LLaMa.CPP
Completion API
This section demonstrates how to use the Completion API with the Llama.cpp.
The Completion API generates text continuations based on a given prompt. It supports both non-streaming and streaming modes.
Tip
Use streaming mode when you want to start processing or displaying the generated text as soon as possible, especially for long outputs or interactive applications.
Completion without streaming
This example shows how to perform a basic text completion request in non-streaming mode. The response will be returned once the entire generation is complete.

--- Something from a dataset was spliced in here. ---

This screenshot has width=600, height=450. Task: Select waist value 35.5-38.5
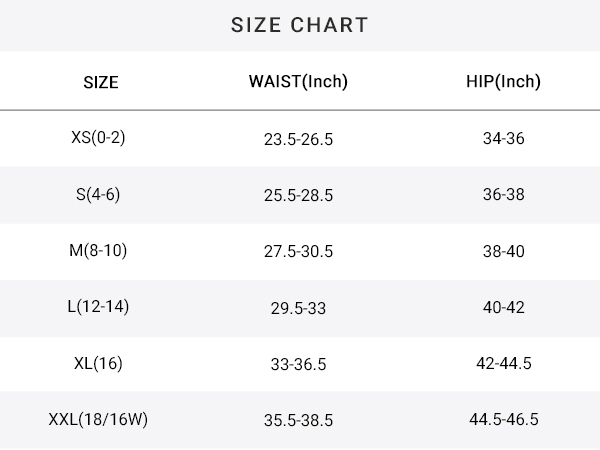pos(298,420)
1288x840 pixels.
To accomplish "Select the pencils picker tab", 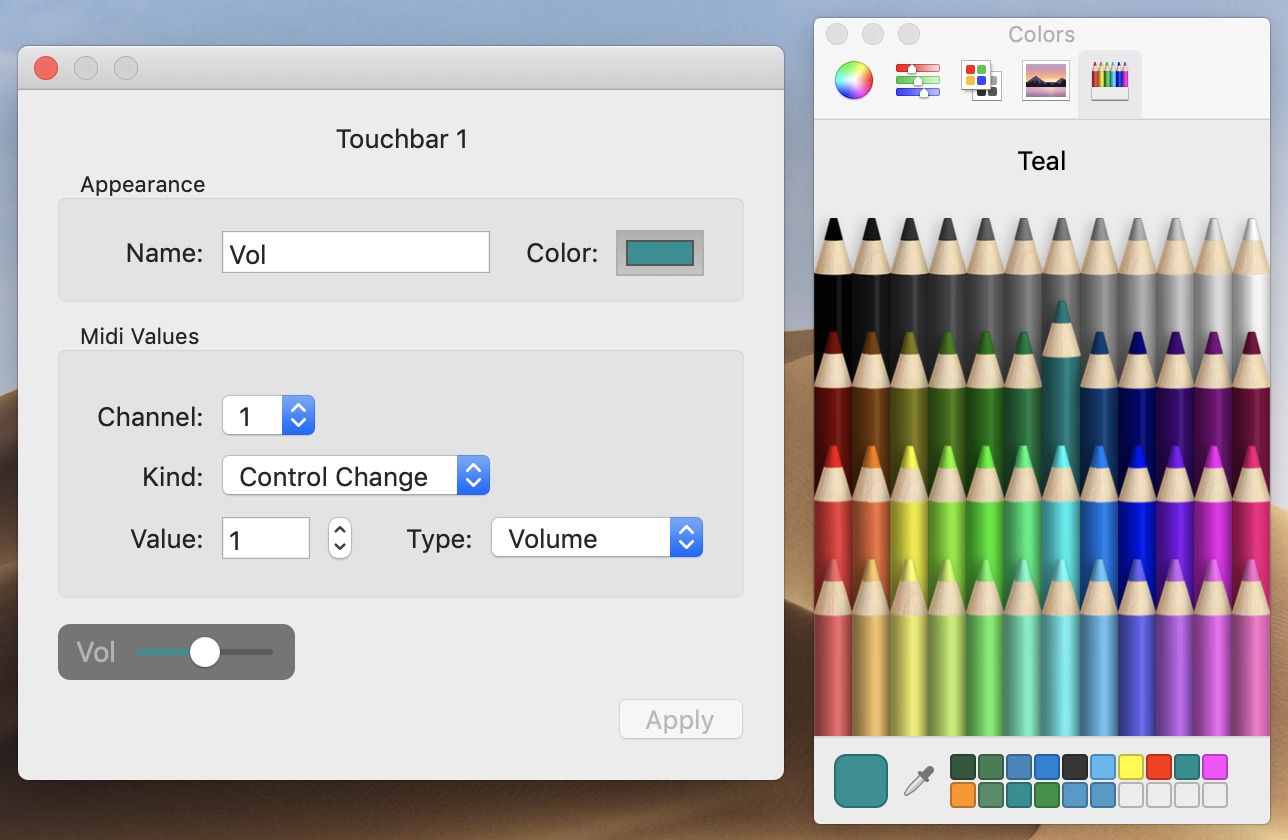I will [x=1109, y=80].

use Partitech\PhpMistral\Clients\LlamaCpp\LlamaCppClient;
$llamacppUrl = getenv('LLAMACPP_URL');
$llamacppApiKey = getenv('LLAMACPP_API_KEY');
$client = new LlamaCppClient(apiKey: $llamacppApiKey, url: $llamacppUrl);
$params = [
'temperature' => 0.7, // Controls randomness (higher = more creative)

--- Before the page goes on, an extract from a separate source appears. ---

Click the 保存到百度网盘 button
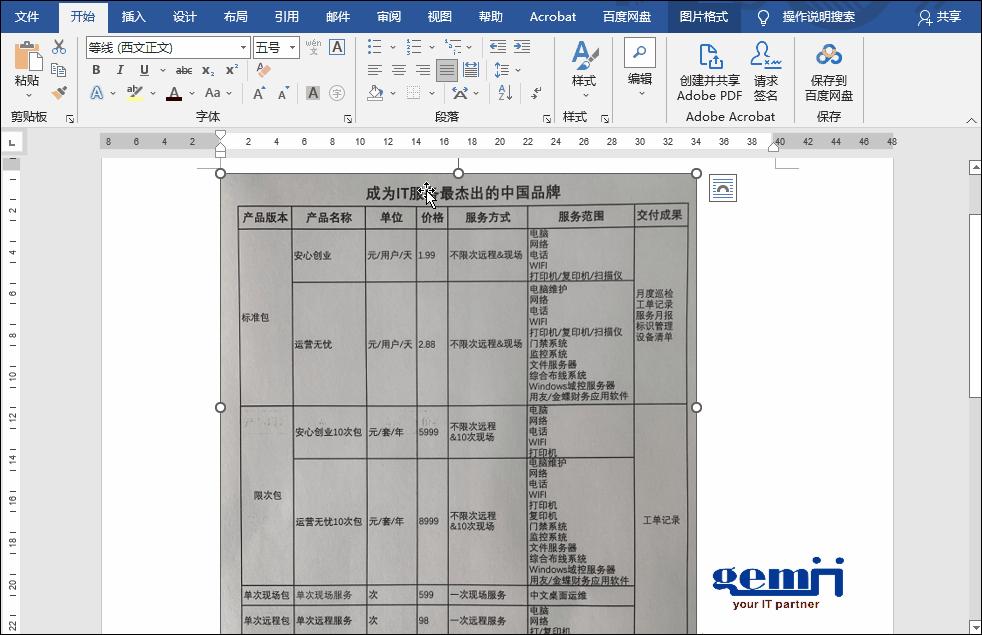 829,72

'top_p' => 1, // Nucleus sampling (1 = consider all tokens)
'max_tokens' => 1000, // Maximum number of tokens to generate
'seed' => 15, // Set a seed for reproducibility
];
try {
$chatResponse = $client->completion(
prompt: 'The ingredients that make up dijon mayonnaise are ',
params: $params
);
print_r($chatResponse->getMessage()); // Generated text
print_r($chatResponse->getUsage()); // Token usage statistics
} catch (\Throwable $e) {
echo $e->getMessage();
exit(1);
}
Note
The seed parameter allows you to reproduce the same output for the same input, which is useful for debugging or testing scenarios.
Completion with streaming
This example demonstrates how to use streaming mode. The generated text is sent incrementally (in chunks) as soon as it is available, making it ideal for real-time applications like chatbots.

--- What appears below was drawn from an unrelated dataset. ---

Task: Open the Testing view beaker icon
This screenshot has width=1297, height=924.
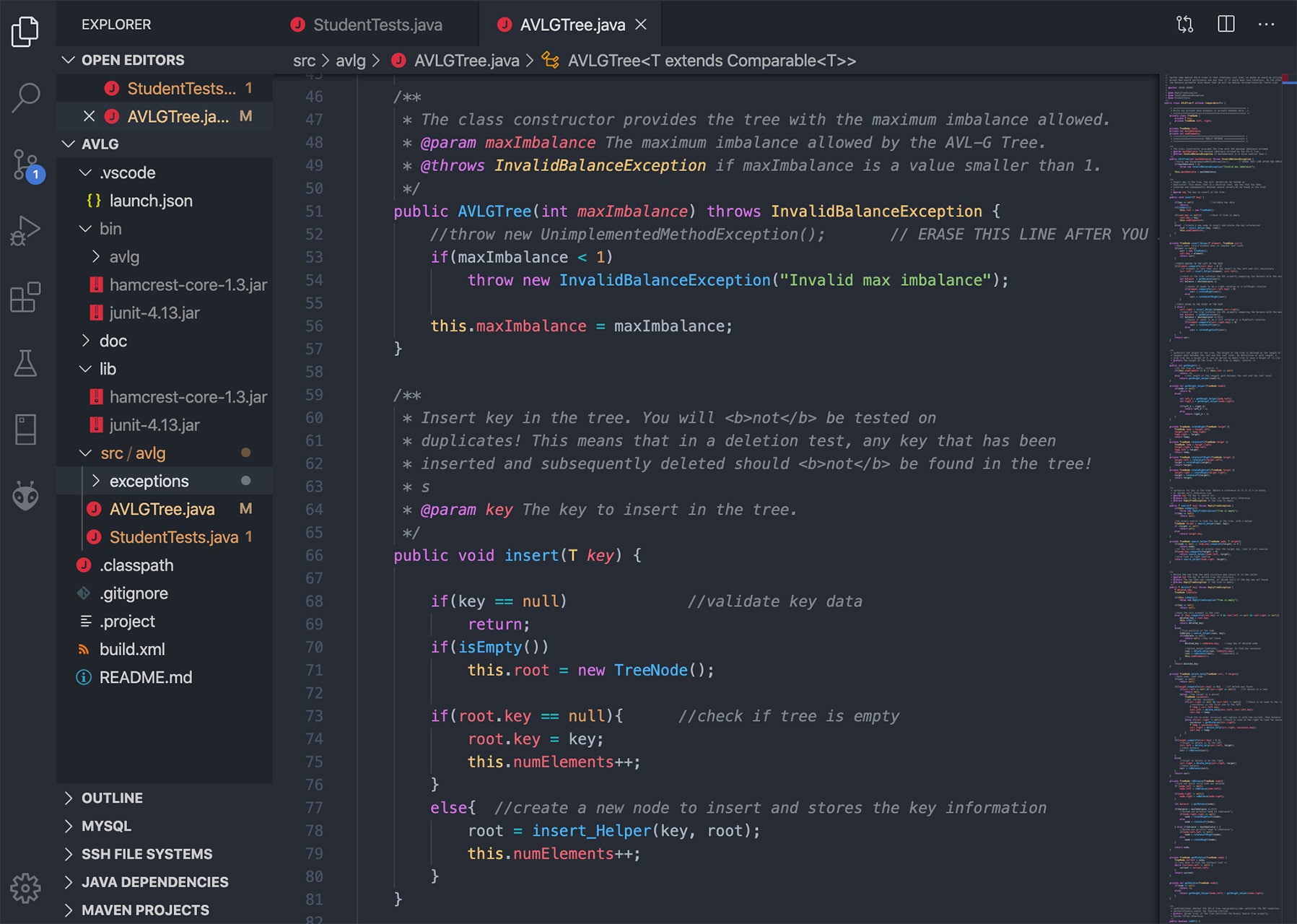Action: point(26,363)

use Partitech\PhpMistral\Clients\LlamaCpp\LlamaCppClient;
$llamacppUrl = getenv('LLAMACPP_URL');
$llamacppApiKey = getenv('LLAMACPP_API_KEY');
$client = new LlamaCppClient(apiKey: $llamacppApiKey, url: $llamacppUrl);
$params = [
'temperature' => 0.7,
'top_p' => 1,
'max_tokens' => 1000,
'seed' => 15,
];
try {
foreach ($client->completion(
prompt: 'Explain step by step how to make dijon mayonnaise ',
params: $params,
stream: true
) as $chunk) {
echo $chunk->getChunk(); // Output each chunk as it arrives
}
} catch (\Throwable $e) {
echo $e->getMessage();
exit(1);
}
Tip
You can buffer or process each chunk individually, depending on your application's needs (e.g., displaying it progressively on a web page).
Common Parameters
Parameter | Type | Description |
---|---|---|
temperature |
float | Controls the randomness of the output. Lower values make the output more deterministic. |
top_p |
float | Enables nucleus sampling; considers tokens with top cumulative probability p . |
max_tokens |
int | Maximum number of tokens to generate. |
seed |
int | Fixes the random seed for reproducibility. |
stream |
bool | Enables streaming mode, returning the output in chunks. |
Warning
Setting
max_tokens
too high may lead to long generation times or higher resource consumption. Adjust according to your use case.
Example Outputs
- Non-Streaming:
The ingredients that make up dijon mayonnaise are egg yolks, Dijon mustard, lemon juice, vinegar, and vegetable oil.
- Streaming:
Explain step by step how to make dijon mayonnaise
1. Gather your ingredients: egg yolks, Dijon mustard, lemon juice, vinegar, and vegetable oil.
2. In a bowl, whisk together the egg yolks and Dijon mustard until combined.
3. Slowly drizzle in the oil while continuously whisking to create an emulsion...
Important
Ensure your Llama.cpp server is properly configured with the desired model and supports the completion endpoint.